The Harvey Girls proved that even Judy Garland could make a Western. But, it was a musical and Garland wasn’t given a ton of choices in roles early in her career. By that I mean, MGM usually barked out what she was to star in and Mama had to sparkle. These Warner Archive releases have made me rediscover how much I like Garland in these films. But, I can see how she struggled to break out further as an aging adult.
It was weird seeing Ray Bolger in something that wasn’t The Wizard of Oz. Bolger was such a skinny hoofer that it was hard to see him in anything that didn’t make him into a clown. Plus, Angela Lansbury looked amazing as the mean saloon singer who was out to get her due. Still, what is to be made of an all-singing, all-dancing Western with no gunslinging theatrics?

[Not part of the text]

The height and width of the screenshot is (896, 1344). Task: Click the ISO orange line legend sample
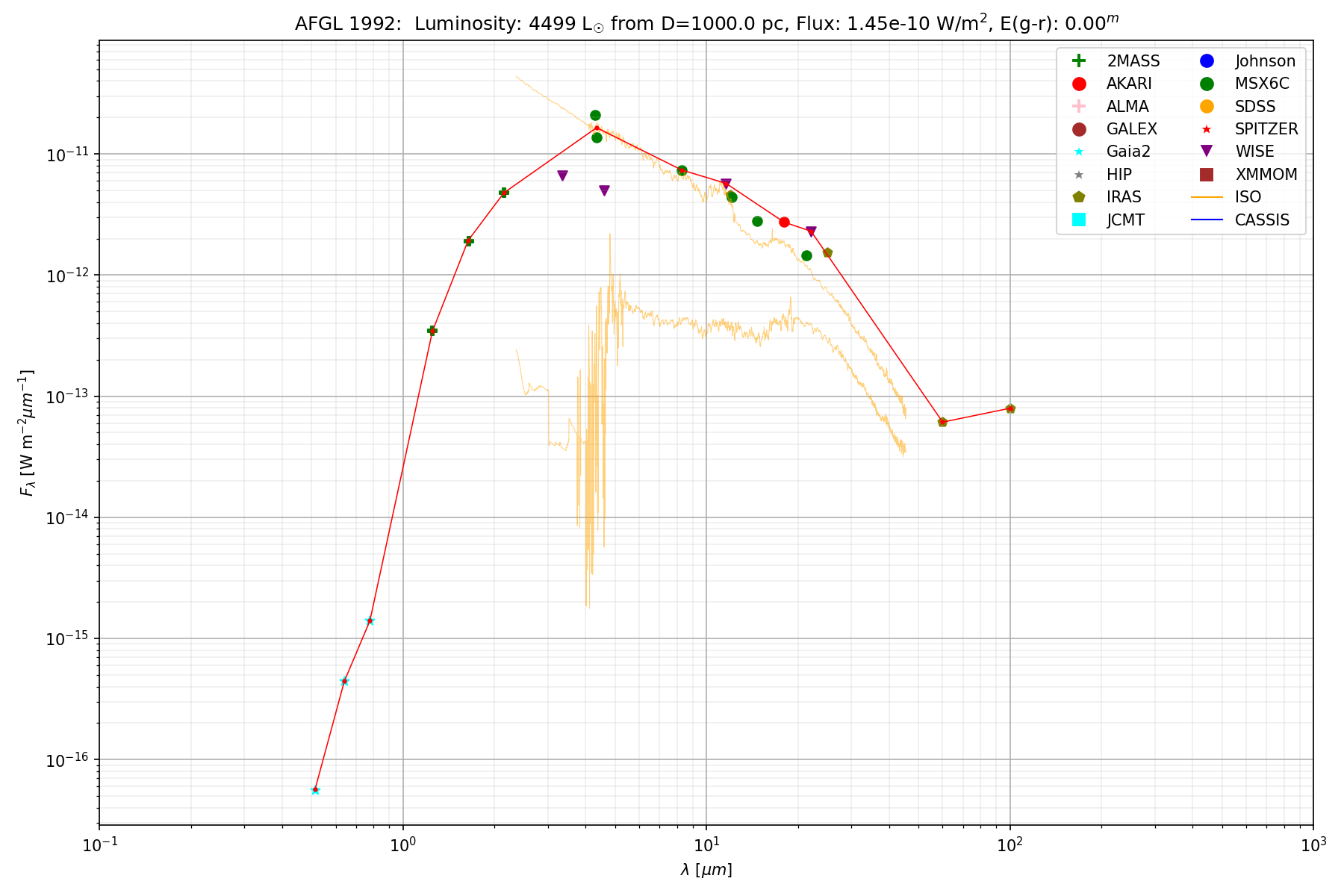coord(1207,197)
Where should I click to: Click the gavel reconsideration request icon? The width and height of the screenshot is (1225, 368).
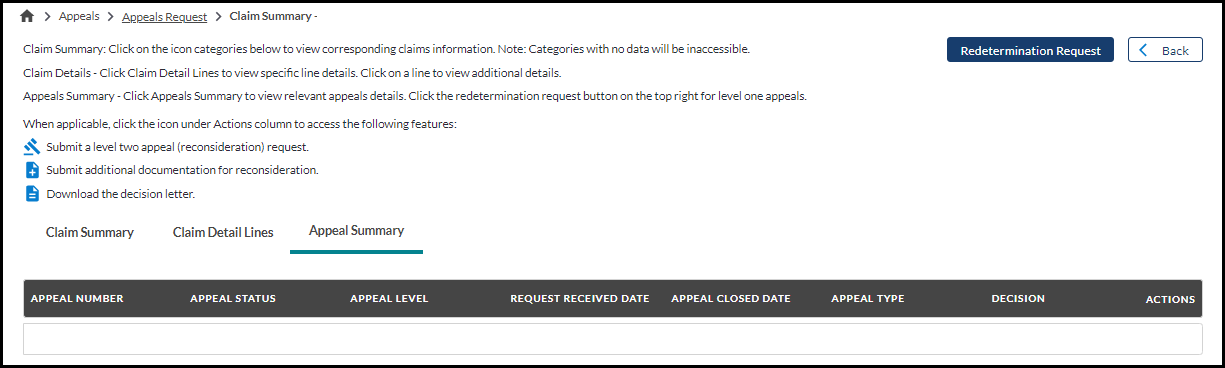click(32, 147)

Judy Garland stars as the plucky young lover who ends up riding the rails alongside The Harvey Girls. These girls traveled throughout Arizona and points west to promote the Harvey House company. It was a big promotional thing that seemed overdone for the era. But, it worked and Harvey House took off.
While the Harvey Girls kicked off the first restaurant chain in American history, the film deals with more than that. It’s a look at how young people thrived in the Old West as cowboys gave way to the niceties of Coastal Life. Whether it’s the 1940s or now, you don’t get a lot of movies that take a look at the Old West coming to an end. But, it’s not like The Harvey Girls dwelled on it.
This is a song-and-dance movie about people having a good time and finding love. Angela Lansbury and Judy Garland fighting over the same man is the closest this movie comes to having a conflict. Even then, the two ladies end up being friends and supporting Garland at her desert wedding.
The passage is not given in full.